Psychomotor developmental delay is noted in all individuals from an early age. The level of developmental delay varies significantly. The majority of individuals with KdVS function in the mild-to-moderate range of intellectual disability.
Communication disorder is a core feature of KdVS with a common speech and language
phenotype seen. This includes an overriding "double hit" of oral hypotonia and apraxia in infancy and preschool, associated with severely delayed speech development [
Morgan et al 2018a].
First words occur between ages 2.5 and 3.5 years on average.
Childhood apraxia of speech (CAS) is common in these preschool years, and speech development is effortful even when supported with intensive therapy.
Augmentative (e.g., sign language) or alternative (e.g., communication devices) communication may alleviate frustration for the child and promote communication development.
Overall, however, speech prognosis is positive, with CAS improving markedly around age eight to 12 years. At this time, the dysarthric element of speech is more apparent with a slow rate and monotone presentation.
Stuttering is present in a handful of cases (17%), and has been noted in adolescence only.
Receptive and expressive language abilities are typically commensurate (79%), both being severely affected relative to peers.
Children are reported as sociable with a desire to communicate; in some individuals (36%) social skill impairments appear with increasing age and increasing social demands.
Epilepsy, including generalized seizures and unilateral clonic seizures, is noted in approximately 33% of affected individuals. The epilepsy phenotypic spectrum in KdVS is broad; however, most individuals have focal seizures, with some having a phenotype resembling the self-limited focal epilepsies of childhood [Myers et al 2017].

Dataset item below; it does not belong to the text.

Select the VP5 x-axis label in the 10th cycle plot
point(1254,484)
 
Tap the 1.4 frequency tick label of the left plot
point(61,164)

Other common findings (see Table 2) include dental anomalies, slender long fingers, persistence of the fetal fingertip pads, hypoplasia of the hand muscles, slender lower limbs, joint hypermobility, hip dislocation, and positional deformities of the feet. In addition, multiple nevi, other pigmentary skin abnormalities, and hair abnormalities have been reported [Wright et al 2011, Zollino et al 2015, Koolen et al 2016].
Congenital heart defects mainly include septal heart defects; however, cardiac valve disease, aortic root dilatation, and pulmonary stenosis have also been described.
Renal and urologic anomalies include vesicoureteral reflux, hydronephrosis, pyelectasis, and duplex renal system. Cryptorchidism has been reported in the majority of males.
Scoliosis is the most commonly observed spine anomaly; lordosis and kyphosis have also been reported and sometimes require surgery [
Koolen et al 2008,
Tan et al 2009].
Behavior. In the vast majority of individuals, behavior is described as friendly, amiable, and cooperative, with or without frequent laughing. However, behavioral issues, including attention-deficit/hyperactivity disorder, have been reported [
Koolen et al 2008,
Tan et al 2009,
Koolen et al 2016].
Growth. Short stature is not one of the most common clinical features of the syndrome. However, El Chehadeh-Djebbar et al [2011] reported on a child with a 17q21.31 deletion, short stature (-4 SD), complete growth hormone deficiency, and gonadotropic deficiency [El Chehadeh-Djebbar et al 2011]. Brain MRI showed partial pituitary stalk interruption, expanding the phenotypic spectrum of the syndrome.
Life span. Longitudinal data are insufficient to determine life expectancy, although survival into adulthood is typical.